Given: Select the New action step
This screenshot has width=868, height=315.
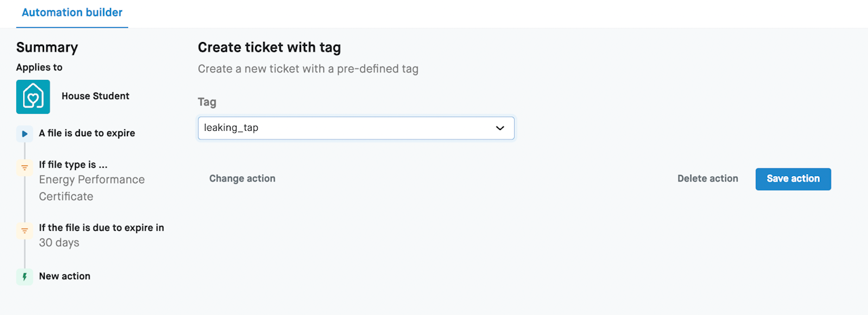Looking at the screenshot, I should click(x=64, y=276).
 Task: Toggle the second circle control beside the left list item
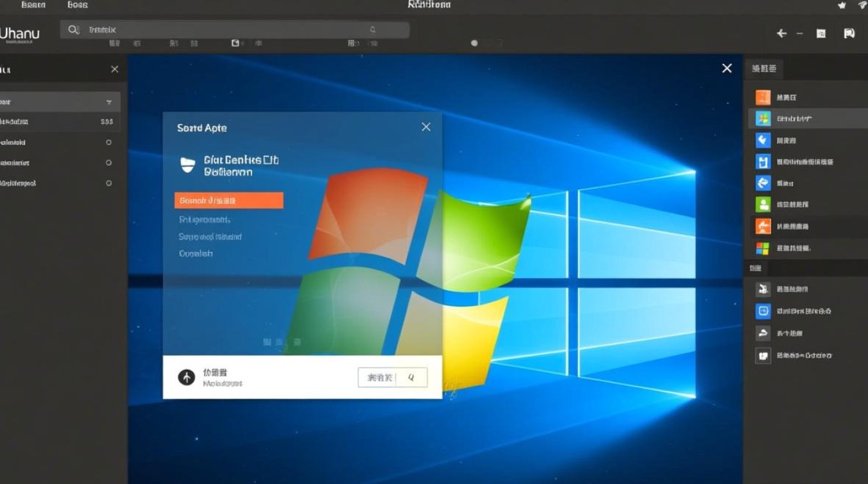(109, 163)
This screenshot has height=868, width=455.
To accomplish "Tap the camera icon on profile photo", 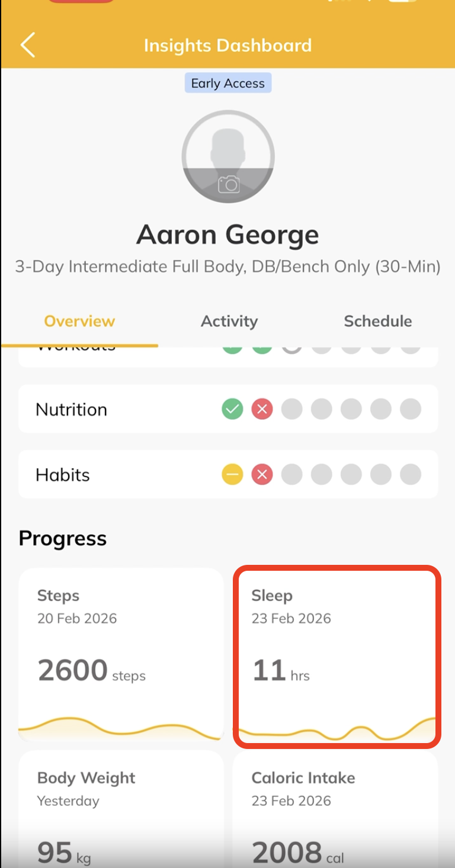I will pos(228,185).
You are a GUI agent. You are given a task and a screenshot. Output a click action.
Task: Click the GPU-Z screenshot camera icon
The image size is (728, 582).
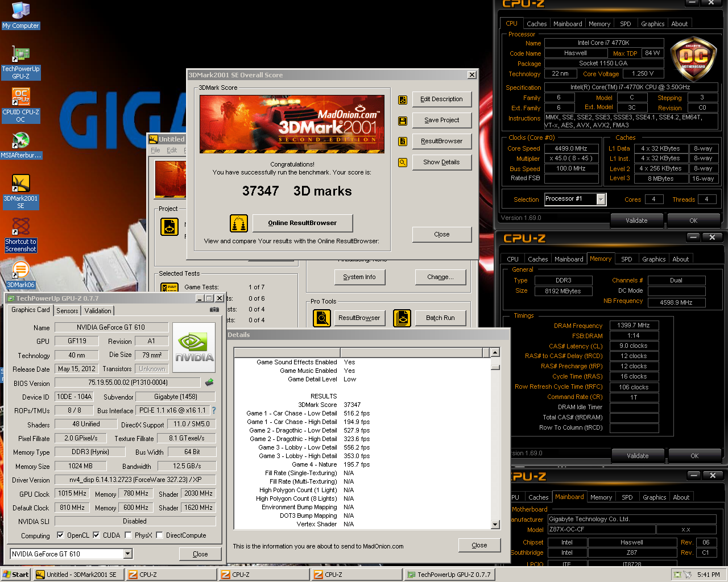(x=214, y=310)
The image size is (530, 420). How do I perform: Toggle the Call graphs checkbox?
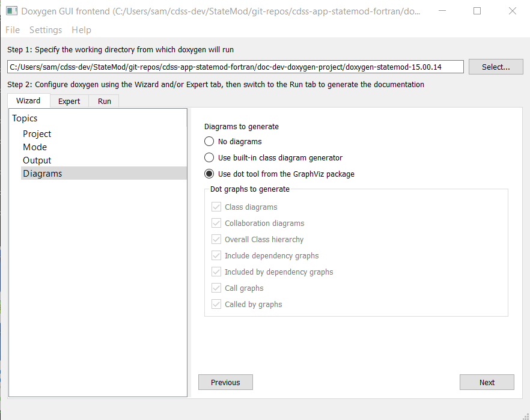coord(216,288)
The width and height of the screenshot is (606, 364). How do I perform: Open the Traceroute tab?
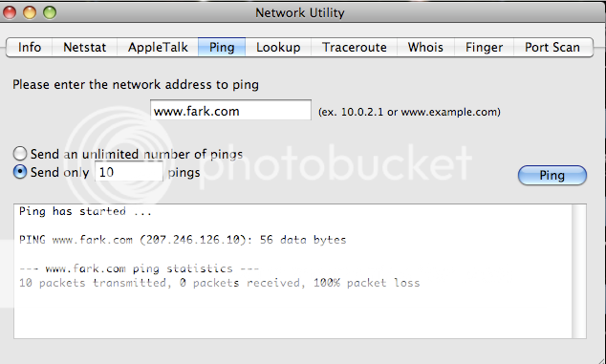pos(355,47)
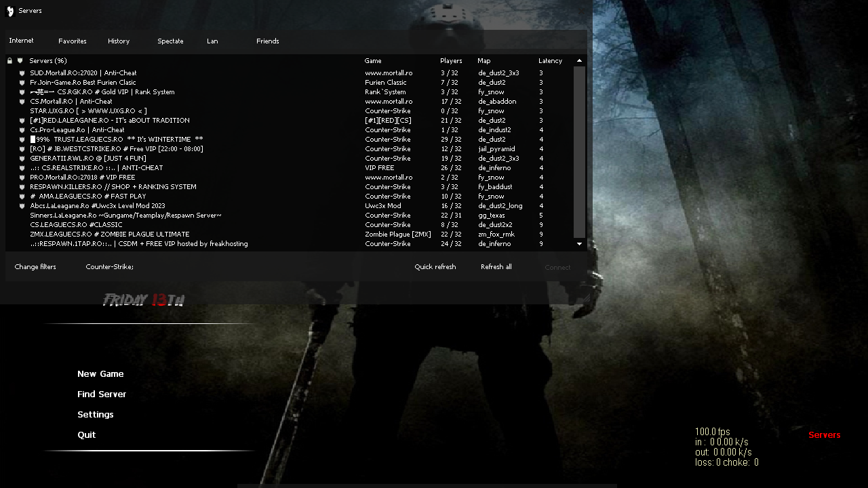Click shield icon next to Abcs.LaLeagane.Ro
Screen dimensions: 868x488
point(22,206)
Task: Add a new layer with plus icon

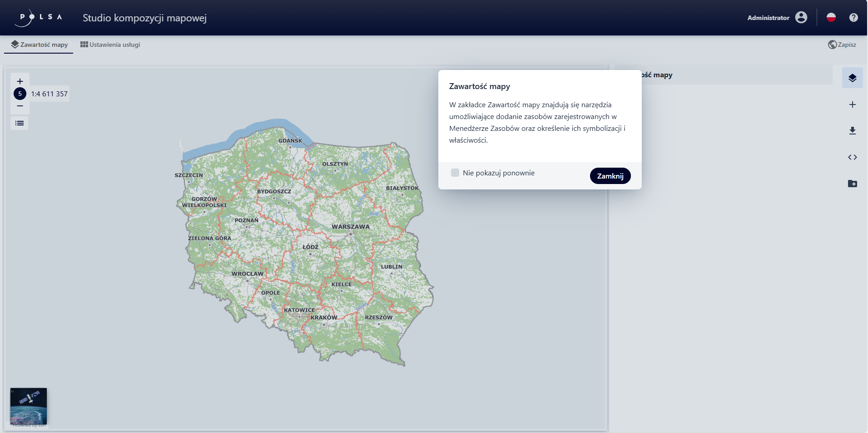Action: (x=852, y=105)
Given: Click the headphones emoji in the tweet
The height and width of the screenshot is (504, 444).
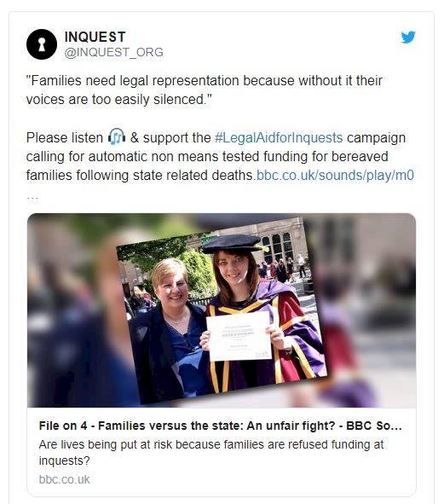Looking at the screenshot, I should coord(117,136).
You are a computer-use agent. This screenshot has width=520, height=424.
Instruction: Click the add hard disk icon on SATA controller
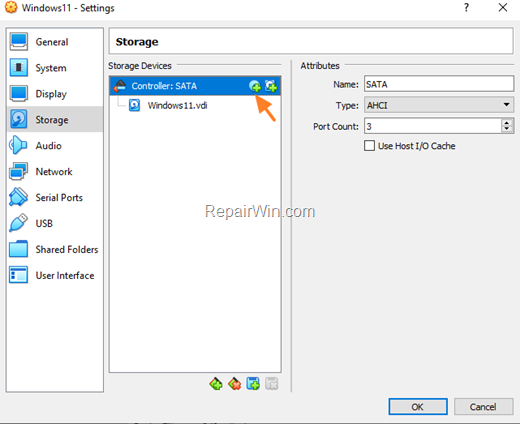[x=271, y=86]
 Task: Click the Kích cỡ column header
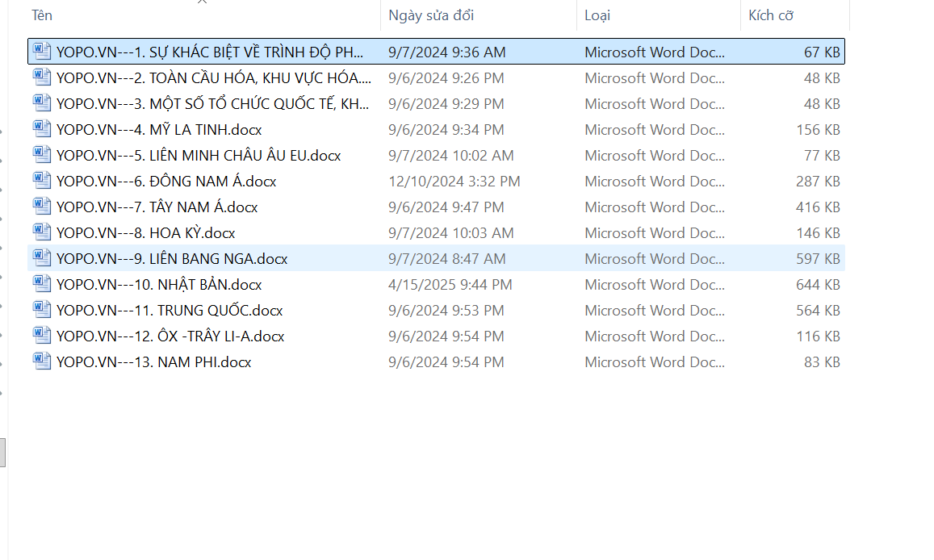coord(771,15)
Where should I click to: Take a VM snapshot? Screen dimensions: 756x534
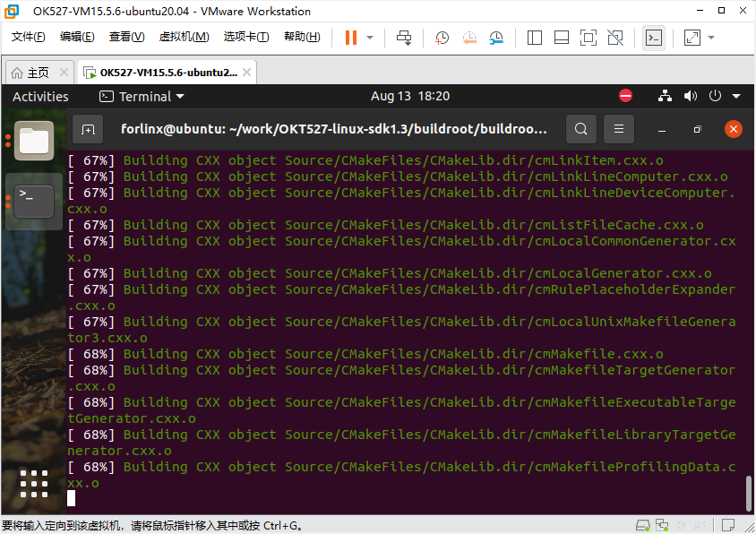click(x=442, y=38)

---------------

» **Work to complete**: Please write out, exactly, every line from the line with "The image size is (530, 420)." through the final line of the data above, leaving out pictures.

» **The completed task**:
The image size is (530, 420). How do I perform: Toggle the Call graphs checkbox?
coord(216,288)
The width and height of the screenshot is (606, 364). How do I perform: Open the Traceroute tab?
pos(355,47)
Click shield icon next to Abcs.LaLeagane.Ro
Screen dimensions: 868x488
point(22,206)
Task: Add a new layer with plus icon

Action: (x=852, y=105)
Given: Click the headphones emoji in the tweet
The height and width of the screenshot is (504, 444).
Looking at the screenshot, I should coord(117,136).
You are a computer-use agent. This screenshot has width=520, height=424.
Instruction: Click the add hard disk icon on SATA controller
[x=271, y=86]
 Task: Click the Kích cỡ column header
coord(771,15)
Where should I click to: Take a VM snapshot? Screen dimensions: 756x534
click(x=442, y=38)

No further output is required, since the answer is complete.